Cómo enfrentar el grave y creciente problema de la producción y tráfico de cocaína es un asunto que vuelve a aparecer en la discusión nacional en estos tiempos de la certificación (o no) de Estados Unidos a la guerra contra las drogas por parte de Colombia.
Cómo enfrentar el grave y creciente problema de la producción y tráfico de cocaína es un asunto que vuelve a aparecer en la discusión nacional en estos tiempos de la certificación (o no) de Estados Unidos a la guerra contra las drogas por parte de Colombia.
Lo fácil sería reanudar las aspersiones con glifosato. Según los promotores de esa solución simplista, el daño a la salud de las personas, al medio ambiente y a la economía de miles de familias campesinas que sobreviven por la coca, serían efectos colaterales marginales comparados con las consecuencias negativas (recorte de ayuda financiera y técnica, sanciones comerciales, deterioro de las relaciones con Estados Unidos, etc.).
Lo difícil es, por el lado de la demanda, atacar con eficacia la causa raíz del problema. Y por el lado de la oferta, concentrar los esfuerzos en lo que verdaderamente sí podría mermar el suministro de cocaína.

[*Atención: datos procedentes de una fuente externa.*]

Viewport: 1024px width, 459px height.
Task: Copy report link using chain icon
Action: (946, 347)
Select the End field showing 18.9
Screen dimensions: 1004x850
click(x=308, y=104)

Una vez más hay que insistir en que el origen del narcotráfico es el consumo de drogas, que sigue creciendo en el mundo entero —principalmente en Estados Unidos y Europa. Lo poco que se está haciendo para prevenir ese consumo —mediante la educación, y su tratamiento como un problema de salud pública—, ha fracasado de manera rotunda. Las naciones consumidoras deberían ser las descertificadas por su inutilidad en resolver la crisis social y mental que impulsa el consumo de drogas por parte de sus ciudadanos. El invento del presidente Nixon, hace más de medio siglo, de la “guerra contra las drogas” ha sido para Colombia un muy doloroso y costoso sofisma de distracción de los gobernantes extranjeros que no han podido combatir con éxito la demanda por drogas de millones de personas que buscan el alivio equivocado para sus problemas de alienación, depresión, ansiedad, frustración y rabia.
Otras tareas pendientes, que no son fáciles pero indispensables, son: atacar con inteligencia el lavado de dólares que se hace masivamente en el sistema bancario; frenar el suministro de precursores químicos que se usan en la fabricación de la coca; aumentar sustancialmente la interdicción a la salida y entrada de la droga; y desbaratar las redes de su distribución dentro de las naciones donde se trafica.

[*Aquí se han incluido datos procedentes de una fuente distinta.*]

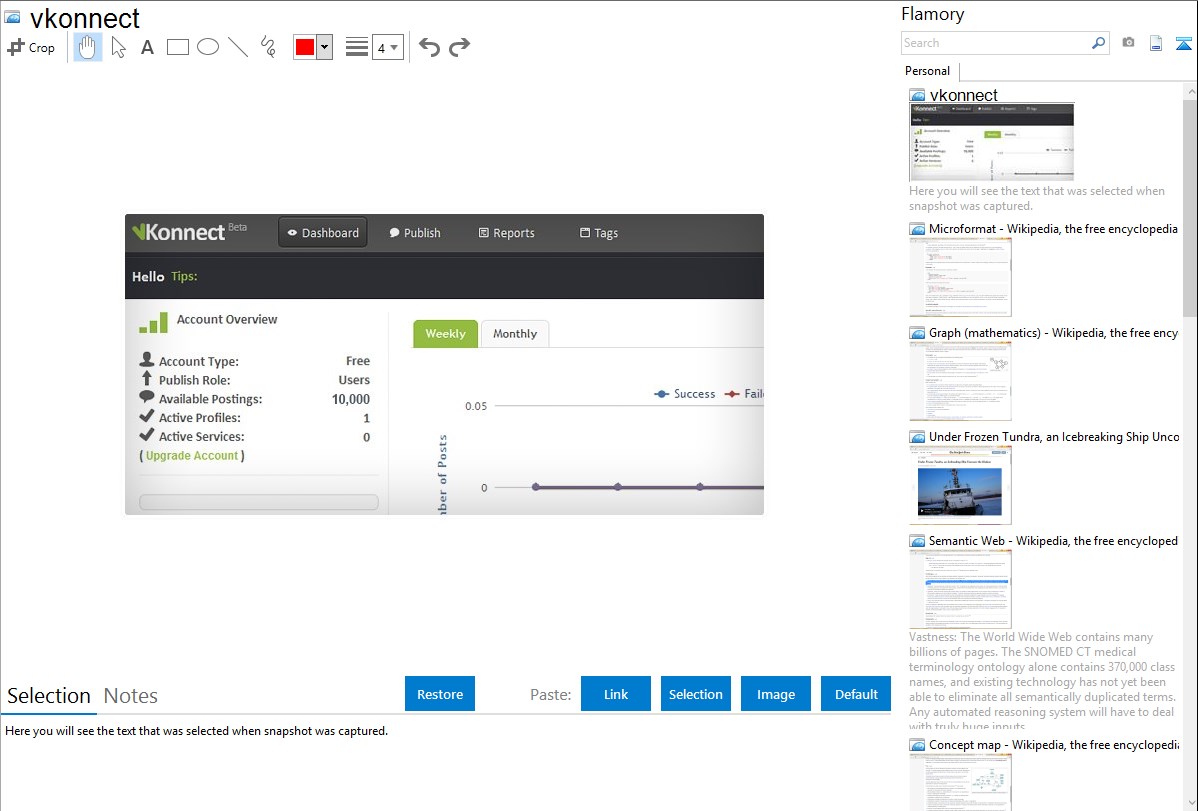This screenshot has width=1198, height=811.
Task: Select the arrow pointer tool
Action: pos(118,47)
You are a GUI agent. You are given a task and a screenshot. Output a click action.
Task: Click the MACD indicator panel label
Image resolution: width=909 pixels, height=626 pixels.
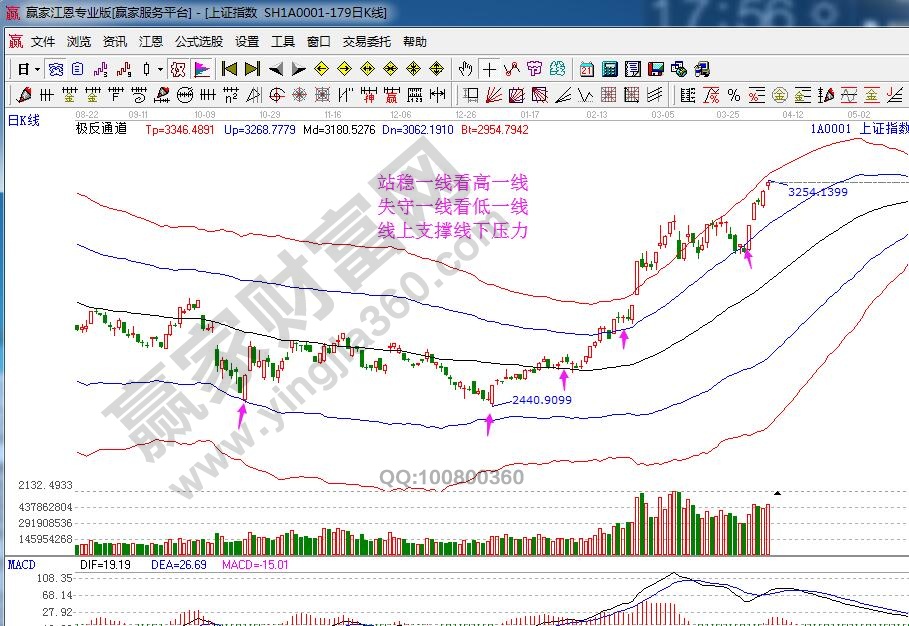pyautogui.click(x=21, y=565)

En cuanto a la demanda, pienso que el camino —difícil pero transitable— es el de la sustitución de cultivos, acompañada de una presencia robusta del Estado en materia de seguridad, justicia, educación, salud, infraestructura y ayuda en la comercialización de los productos que reemplacen a la coca. Esta opción, aparte de algunos casos aislados, no se ha puesto en marcha a gran escala con el ejercicio del poder pleno del aparato estatal. Requiere una gran coordinación entre múltiples entidades, una gerencia integral al más alto nivel, y un presupuesto voluminoso (al que deberían aportar mucho los países consumidores de cocaína). Difícil, cierto; pero es lo correcto.
Ojalá el próximo presidente de Colombia escoja la alternativa difícil y logre convencer a la comunidad internacional para que asuma su enorme responsabilidad en la combinación de soluciones que no son fáciles pero que serán las fructíferas.